FIG. 29 shows a flow chart of an aspect of an exemplary method of wireless communication.

FIG. 30 shows a flow chart of an aspect of an exemplary method of wireless communication.

FIG. 31 is a functional block diagram of an exemplary wireless device that may be employed within the wireless communication system 100.

DETAILED DESCRIPTION

Various aspects of the novel systems, apparatuses, and methods are described more fully hereinafter with reference to the accompanying drawings. The teachings in this disclosure may, however, be embodied in many different forms and should not be construed as limited to any specific structure or function presented throughout this disclosure. Rather, these aspects are provided so that this disclosure will be thorough and complete, and will fully convey the scope of the disclosure to those skilled in the art. Based on the teachings herein one skilled in the art should appreciate that the scope of the disclosure is intended to cover any aspect of the novel systems, apparatuses, and methods disclosed herein, whether implemented independently of or combined with any other aspect of the invention. For example, an apparatus may be implemented or a method may be practiced using any number of the aspects set forth herein. In addition, the scope of the invention is intended to cover such an apparatus or method which is practiced using other structure, functionality, or structure and functionality in addition to or other than the various aspects of the invention set forth herein. It should be understood that any aspect disclosed herein may be embodied by one or more elements of a claim.

Although particular aspects are described herein, many variations and permutations of these aspects fall within the scope of the disclosure. Although some benefits and advantages of the preferred aspects are mentioned, the scope of the disclosure is not intended to be limited to particular benefits, uses, or objectives. Rather, aspects of the disclosure are intended to be broadly applicable to different wireless technologies, system configurations, networks, and transmission protocols, some of which are illustrated by way of example in the figures and in the following description of the preferred aspects. The detailed description and drawings are merely illustrative of the disclosure rather than limiting, the scope of the disclosure being defined by the appended claims and equivalents thereof.

· · ·

■ **Given exercise a**
In the records, from the first line through the line that contains "Action: pyautogui.click(x=351, y=274)", swap "Reload" for "Refresh" and keep everything else unchanged. Leave the pictures out of your answer.

■ **Stored records**
· · ·

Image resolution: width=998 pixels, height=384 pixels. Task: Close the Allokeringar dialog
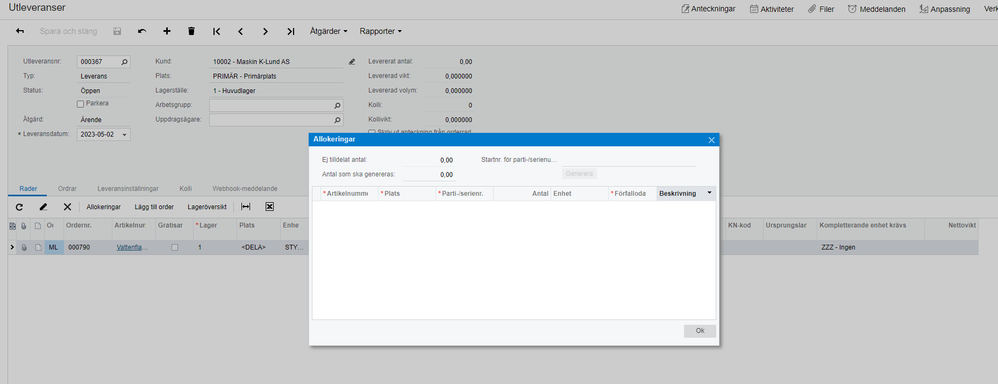point(712,139)
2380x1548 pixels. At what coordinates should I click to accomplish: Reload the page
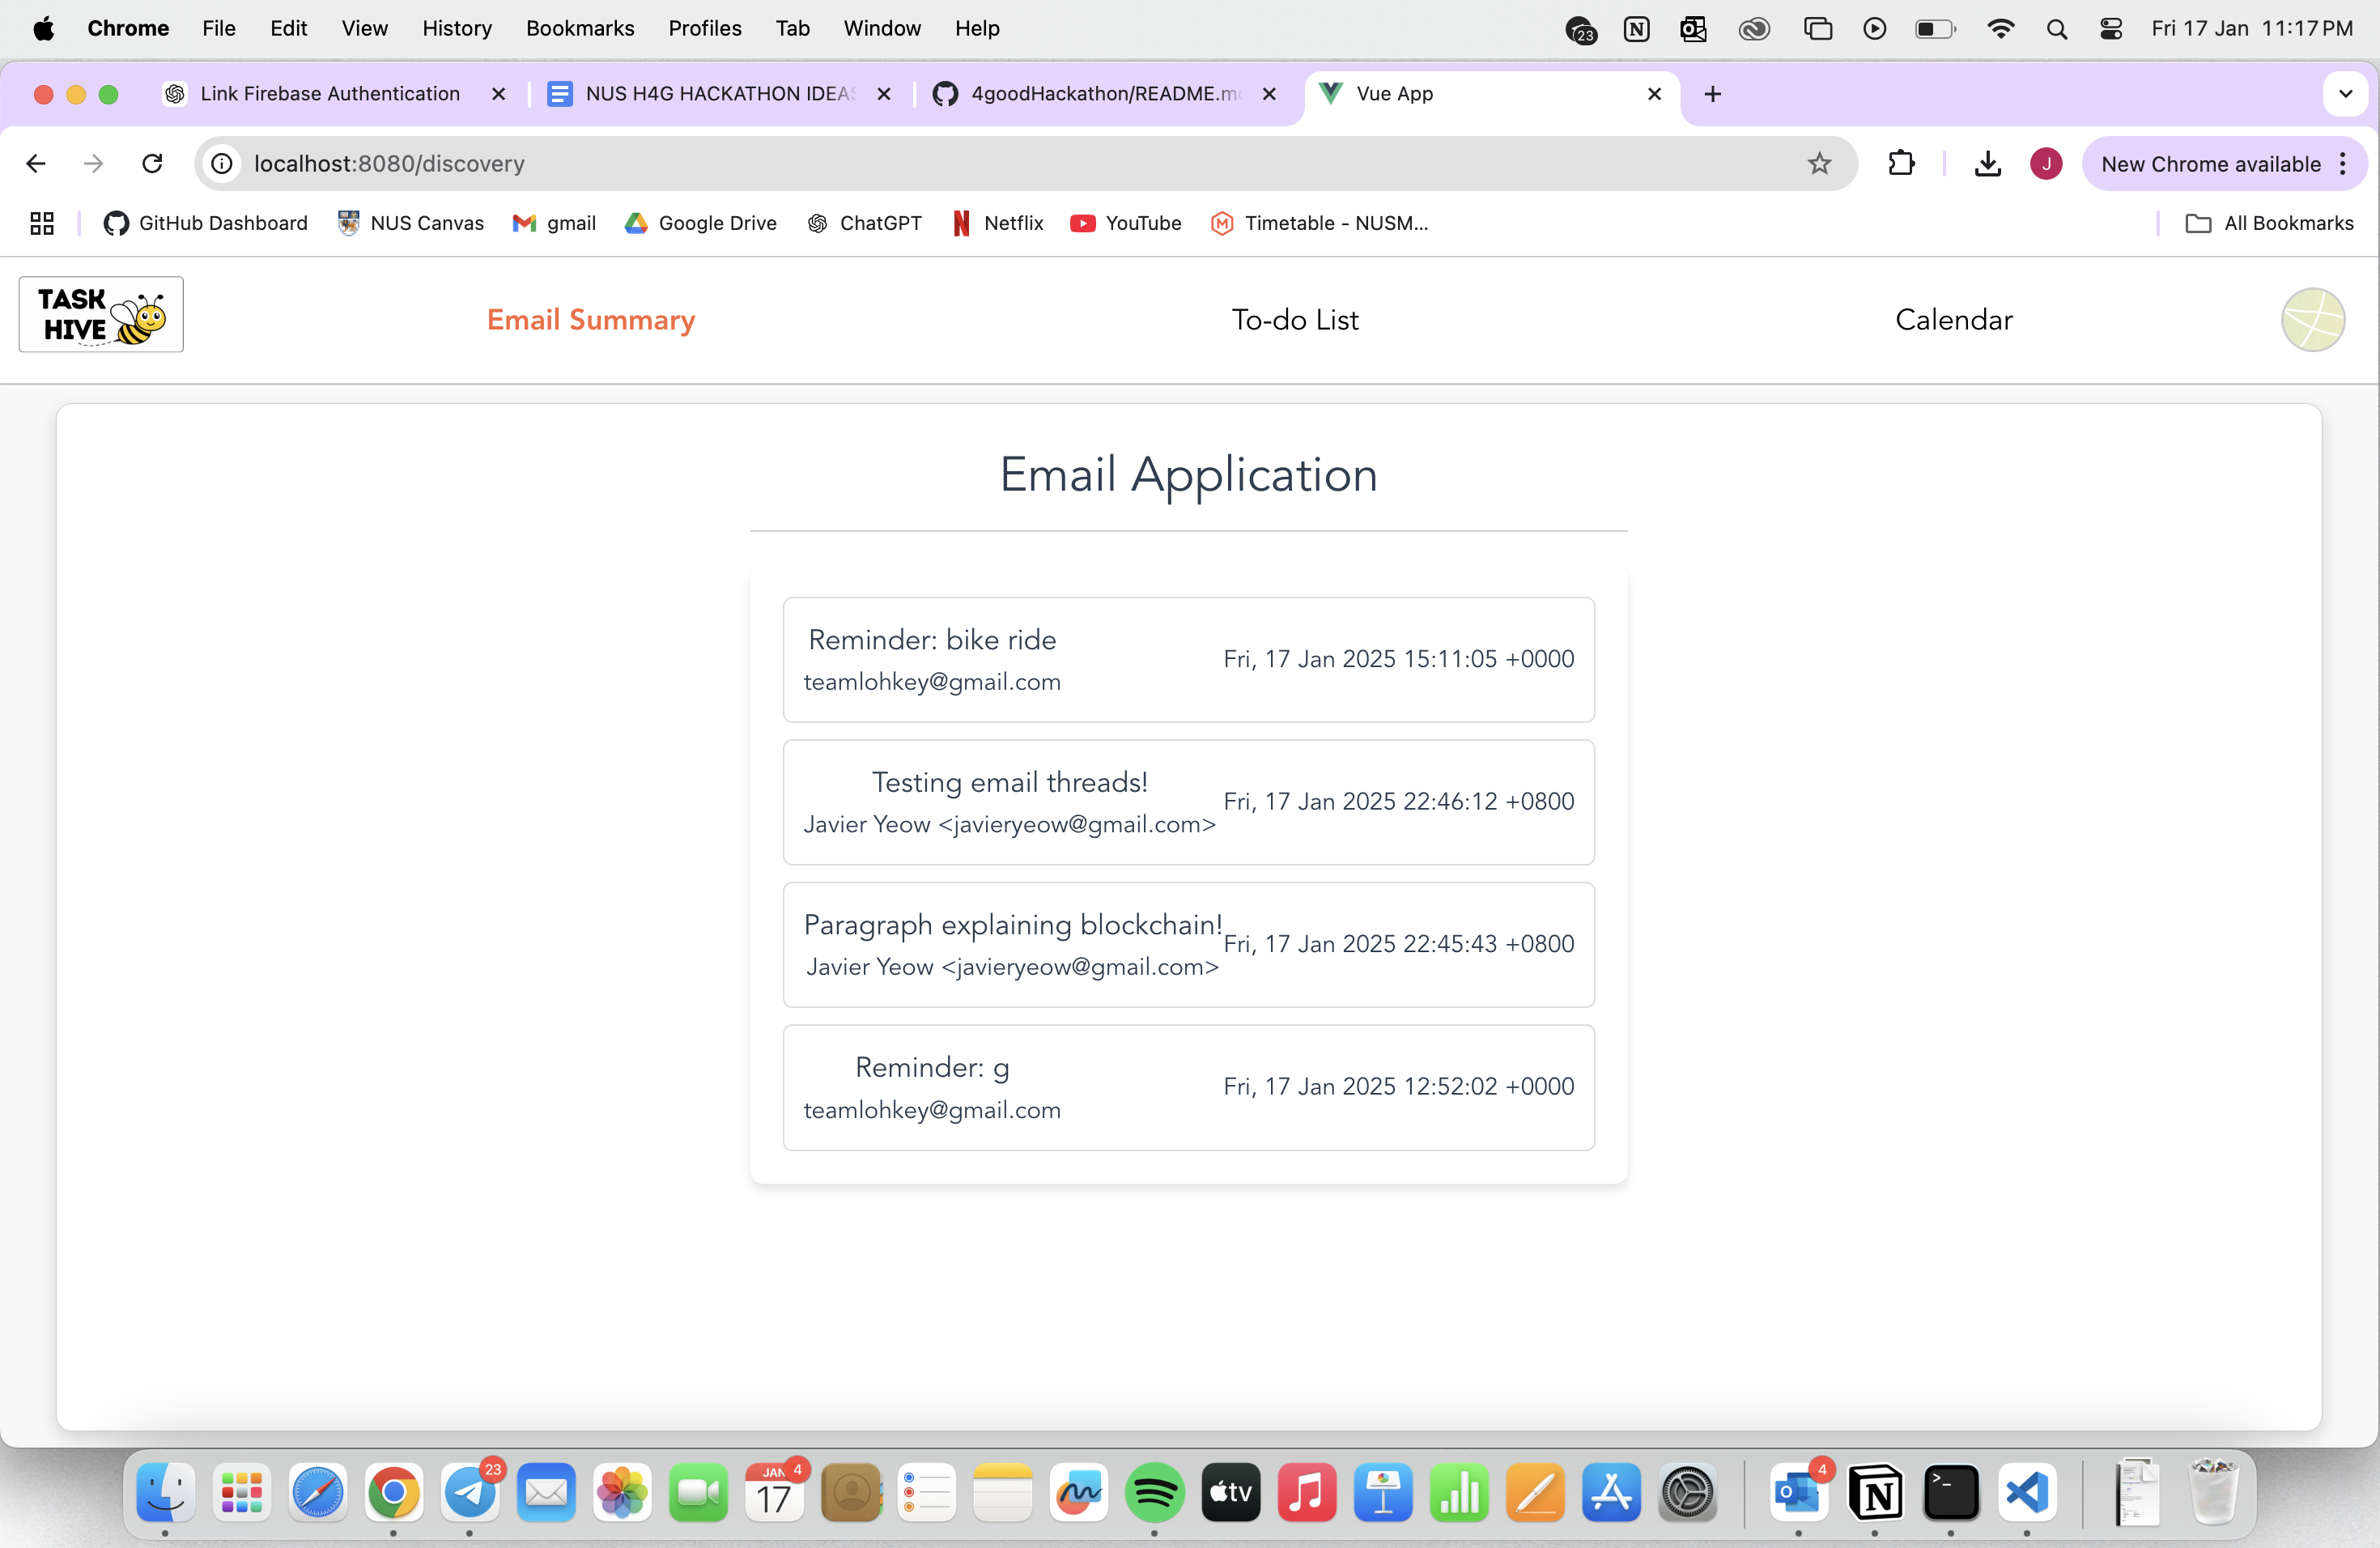(152, 163)
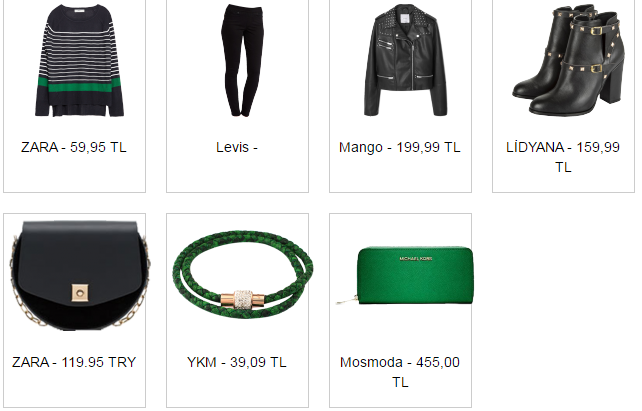Image resolution: width=642 pixels, height=411 pixels.
Task: Click the ZARA - 59,95 TL label
Action: [x=74, y=147]
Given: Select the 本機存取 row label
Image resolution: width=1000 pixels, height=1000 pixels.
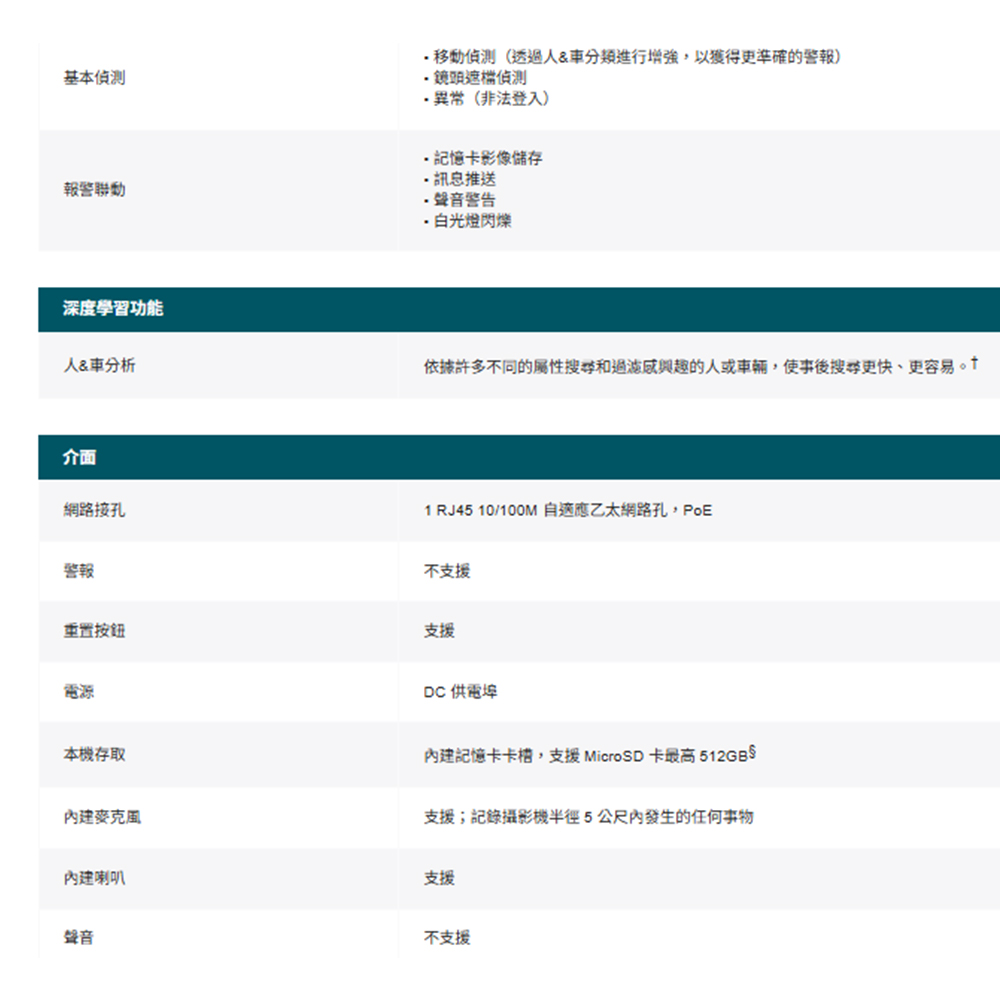Looking at the screenshot, I should click(x=95, y=755).
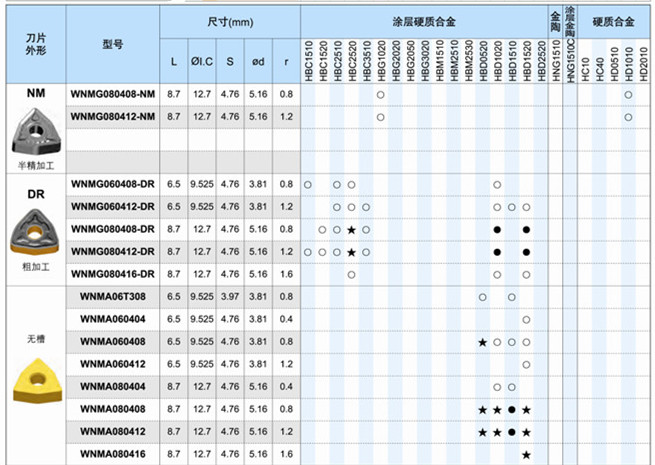
Task: Click the circle mark in WNMG080416-DR row
Action: pyautogui.click(x=351, y=274)
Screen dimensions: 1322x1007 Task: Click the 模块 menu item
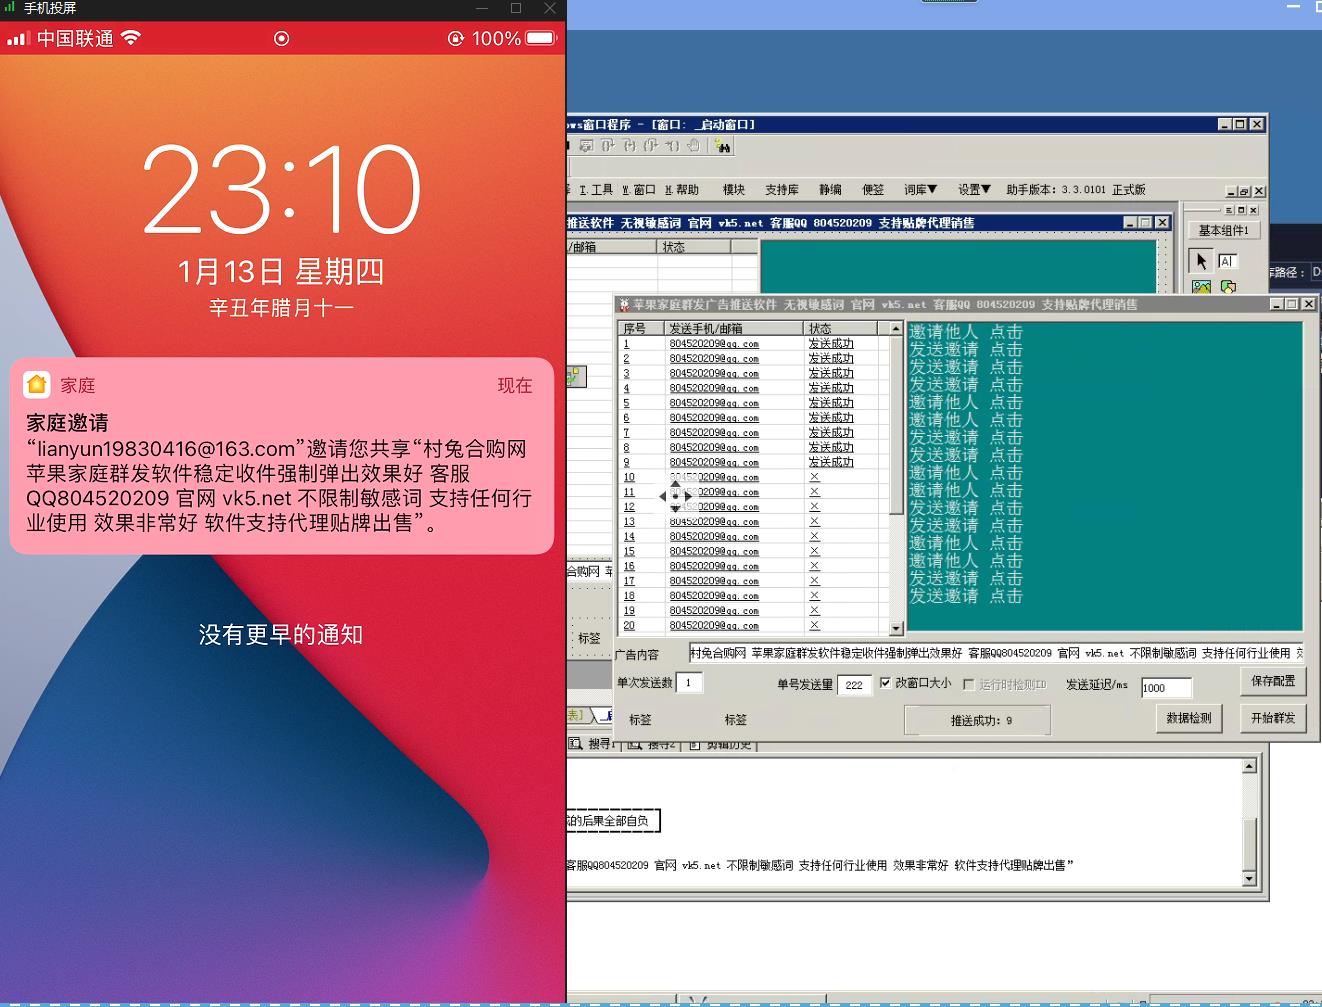(x=736, y=189)
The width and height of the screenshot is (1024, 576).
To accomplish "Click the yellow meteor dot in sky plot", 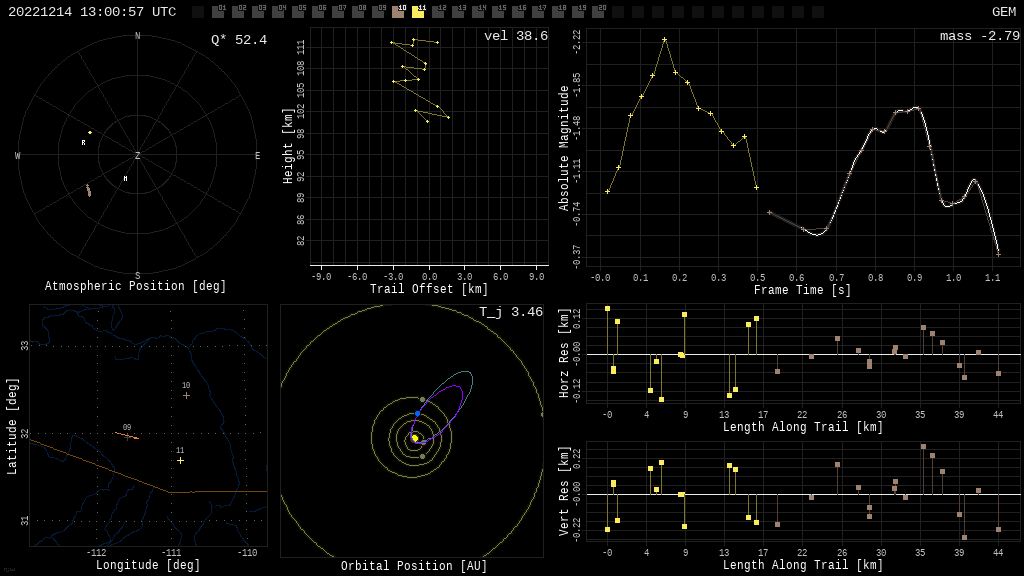I will pos(90,132).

· · ·

■ **Given exercise b**
Print the full passage on wireless communication, word for word.

■ **Task response a**
Image resolution: width=998 pixels, height=384 pixels. Task: Close the Allokeringar dialog
point(712,139)
2380x1548 pixels. At what coordinates should I click to accomplish: Refresh the page
(152, 163)
Image resolution: width=642 pixels, height=411 pixels.
Task: Click the ZARA - 59,95 TL label
Action: [x=74, y=147]
Given: Select the 本機存取 row label
Image resolution: width=1000 pixels, height=1000 pixels.
Looking at the screenshot, I should click(x=95, y=755).
Task: Click the circle mark in WNMG080416-DR row
Action: pyautogui.click(x=351, y=274)

■ **Task response b**
FIG. 29 shows a flow chart of an aspect of an exemplary method of wireless communication.

FIG. 30 shows a flow chart of an aspect of an exemplary method of wireless communication.

FIG. 31 is a functional block diagram of an exemplary wireless device that may be employed within the wireless communication system 100.

DETAILED DESCRIPTION

Various aspects of the novel systems, apparatuses, and methods are described more fully hereinafter with reference to the accompanying drawings. The teachings in this disclosure may, however, be embodied in many different forms and should not be construed as limited to any specific structure or function presented throughout this disclosure. Rather, these aspects are provided so that this disclosure will be thorough and complete, and will fully convey the scope of the disclosure to those skilled in the art. Based on the teachings herein one skilled in the art should appreciate that the scope of the disclosure is intended to cover any aspect of the novel systems, apparatuses, and methods disclosed herein, whether implemented independently of or combined with any other aspect of the invention. For example, an apparatus may be implemented or a method may be practiced using any number of the aspects set forth herein. In addition, the scope of the invention is intended to cover such an apparatus or method which is practiced using other structure, functionality, or structure and functionality in addition to or other than the various aspects of the invention set forth herein. It should be understood that any aspect disclosed herein may be embodied by one or more elements of a claim.

Although particular aspects are described herein, many variations and permutations of these aspects fall within the scope of the disclosure. Although some benefits and advantages of the preferred aspects are mentioned, the scope of the disclosure is not intended to be limited to particular benefits, uses, or objectives. Rather, aspects of the disclosure are intended to be broadly applicable to different wireless technologies, system configurations, networks, and transmission protocols, some of which are illustrated by way of example in the figures and in the following description of the preferred aspects. The detailed description and drawings are merely illustrative of the disclosure rather than limiting, the scope of the disclosure being defined by the appended claims and equivalents thereof.